- REQUIRED ACTION -
For the data below, restate word for word only the lines from the line containing "19&U (261, 224)" through the line containing "40-49 (420, 224)", both ends included.

╭──

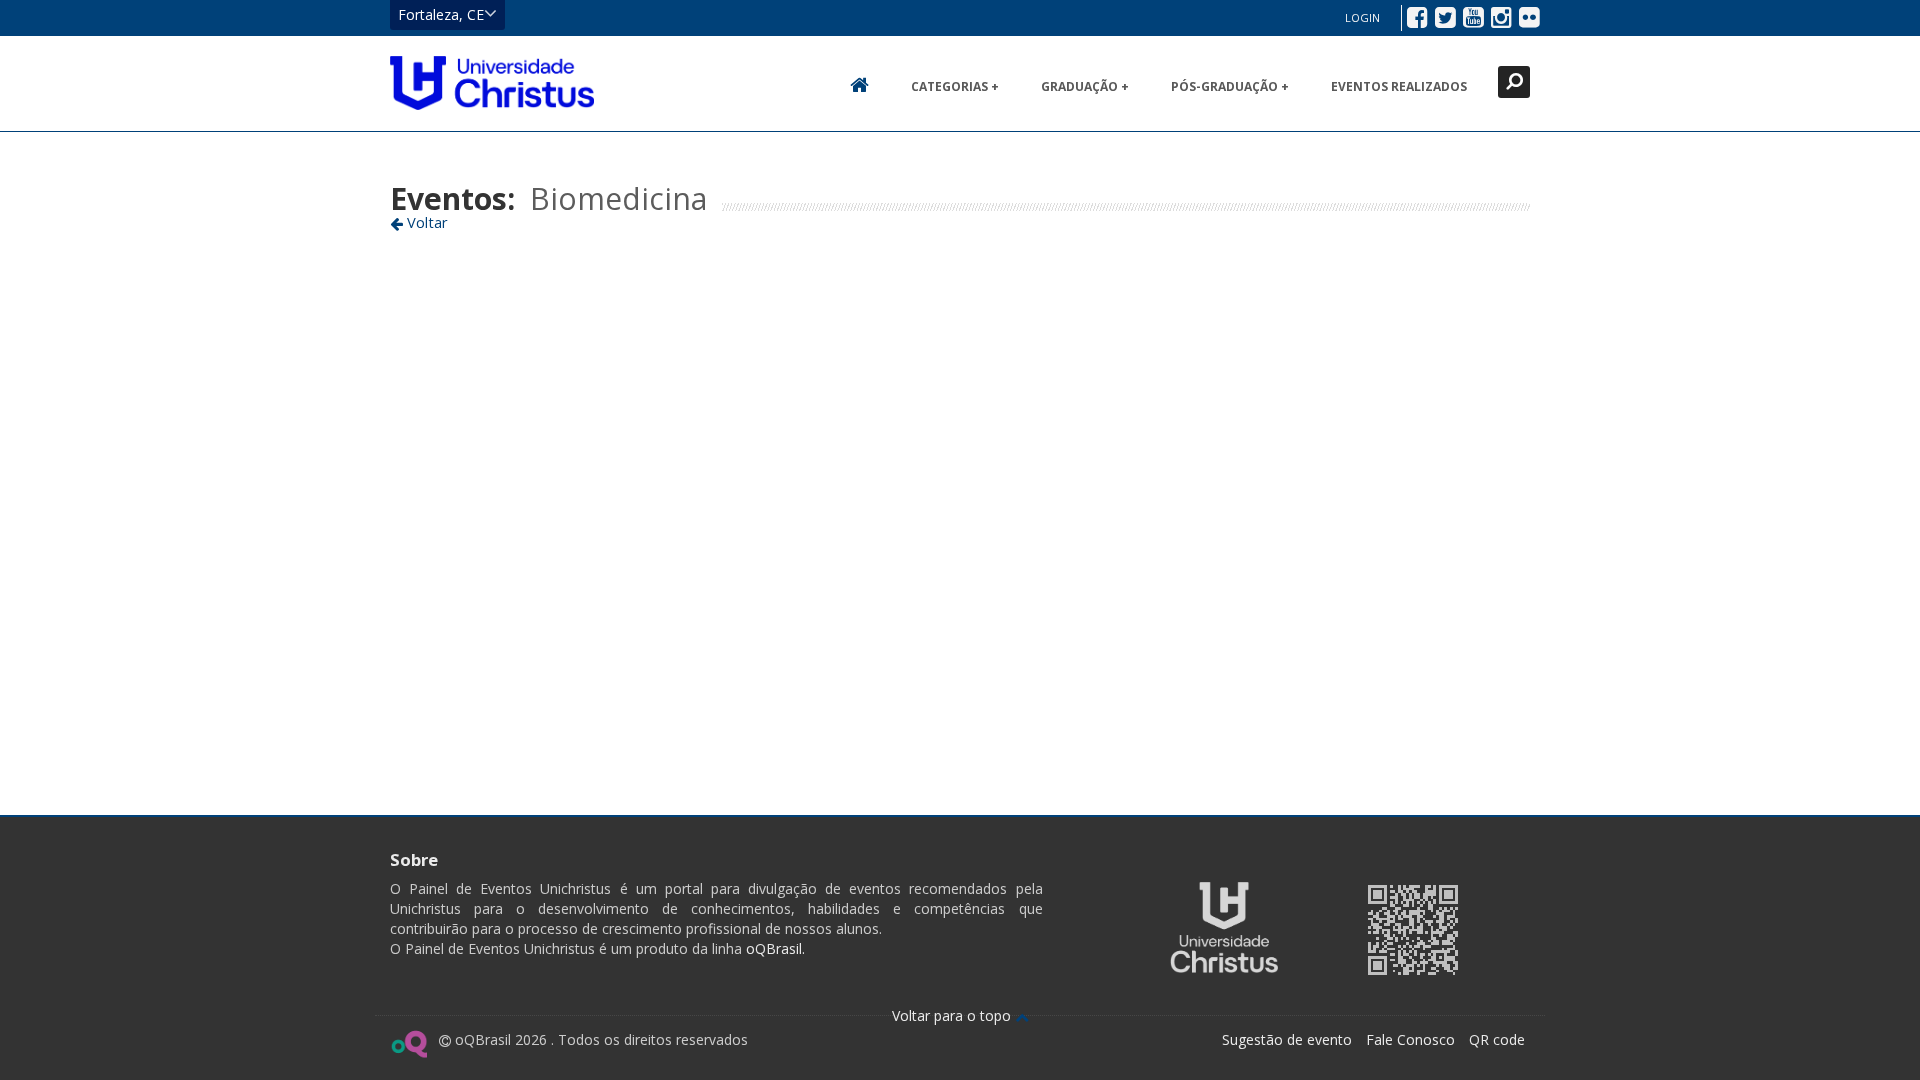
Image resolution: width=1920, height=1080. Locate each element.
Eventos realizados (1399, 86)
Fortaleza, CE (441, 14)
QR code (1497, 1039)
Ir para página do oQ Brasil (408, 1044)
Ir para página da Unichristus (1224, 927)
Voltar (425, 222)
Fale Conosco (1410, 1039)
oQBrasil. (773, 948)
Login (1362, 17)
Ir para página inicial (492, 83)
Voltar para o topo (953, 1015)
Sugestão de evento (1287, 1039)
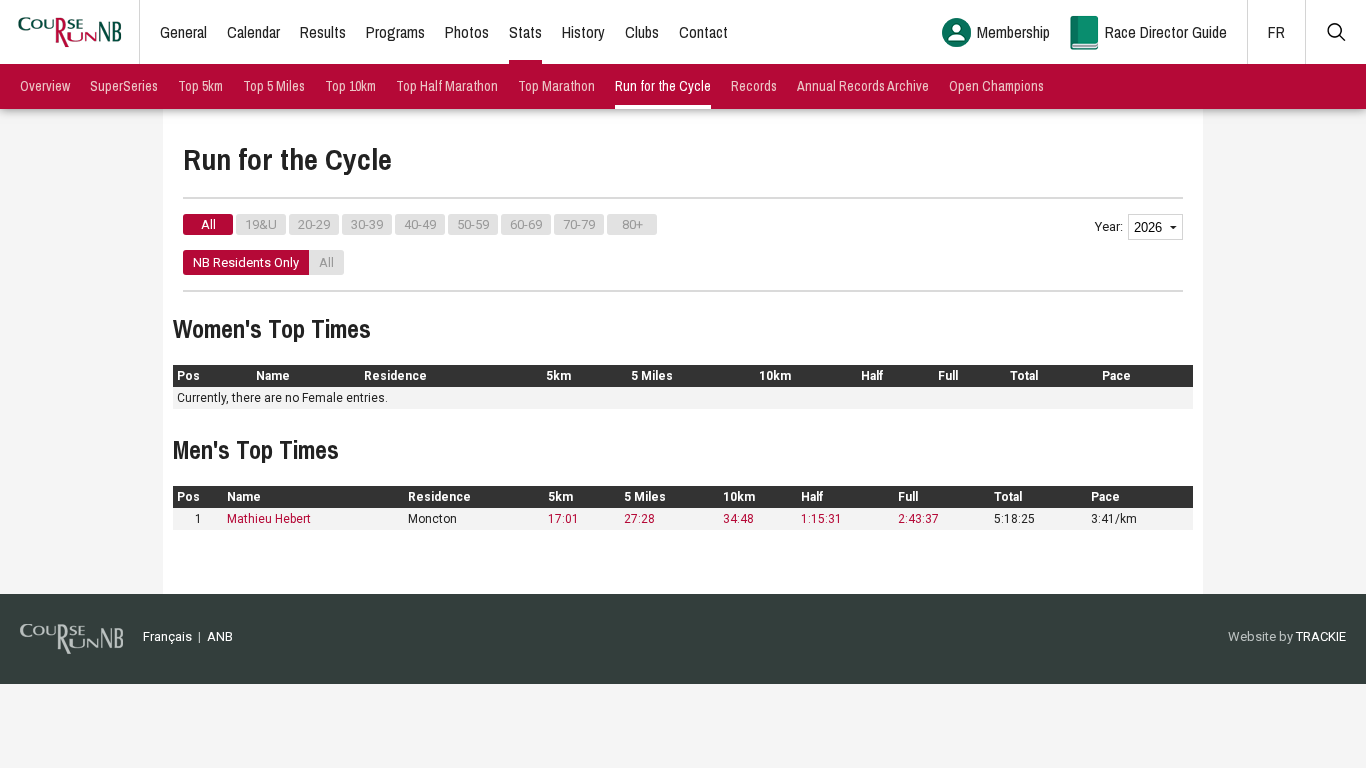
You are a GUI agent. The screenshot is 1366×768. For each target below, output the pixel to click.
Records (754, 86)
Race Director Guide (1166, 32)
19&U (261, 224)
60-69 (526, 224)
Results (323, 32)
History (583, 32)
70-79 (579, 224)
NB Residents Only (246, 262)
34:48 (738, 519)
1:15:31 (821, 519)
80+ (632, 224)
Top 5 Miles (274, 86)
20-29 (314, 224)
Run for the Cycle (663, 86)
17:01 (563, 519)
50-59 (473, 224)
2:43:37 (918, 519)
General (183, 32)
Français (167, 636)
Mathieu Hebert (269, 519)
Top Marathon (556, 86)
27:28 (639, 519)
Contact (703, 32)
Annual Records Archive (863, 86)
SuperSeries (124, 86)
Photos (467, 32)
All (208, 224)
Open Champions (996, 86)
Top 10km (350, 86)
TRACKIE (1321, 636)
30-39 (367, 224)
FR (1276, 32)
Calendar (253, 32)
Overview (45, 86)
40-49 (420, 224)
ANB (220, 636)
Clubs (642, 32)
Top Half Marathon (447, 86)
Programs (395, 32)
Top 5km (200, 86)
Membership (1013, 32)
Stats (525, 32)
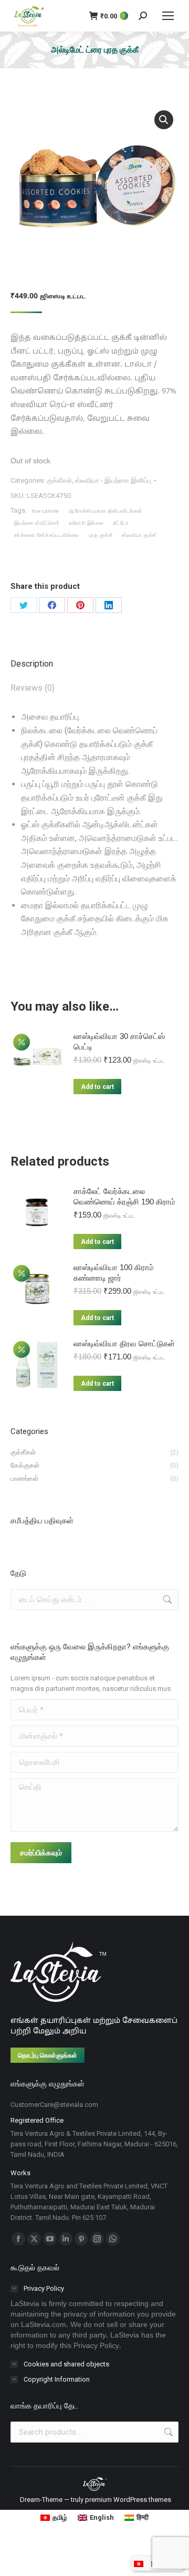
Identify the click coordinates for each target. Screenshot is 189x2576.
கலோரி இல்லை (86, 523)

╰──

- RESULT OF THE EXERCISE -
19&U (261, 224)
60-69 (526, 224)
Results (323, 32)
History (583, 32)
70-79 (579, 224)
NB Residents Only (246, 262)
34:48 (738, 519)
1:15:31 (821, 519)
80+ (632, 224)
Top 5 Miles (274, 86)
20-29 (314, 224)
Run for the Cycle (663, 86)
17:01 (563, 519)
50-59 (473, 224)
2:43:37 (918, 519)
General (183, 32)
Français (167, 636)
Mathieu Hebert (269, 519)
Top Marathon (556, 86)
27:28 (639, 519)
Contact (703, 32)
Annual Records Archive (863, 86)
SuperSeries (124, 86)
Photos (467, 32)
All (208, 224)
Open Champions (996, 86)
Top 10km (350, 86)
TRACKIE (1321, 636)
30-39 (367, 224)
FR (1276, 32)
Calendar (253, 32)
Overview (45, 86)
40-49 (420, 224)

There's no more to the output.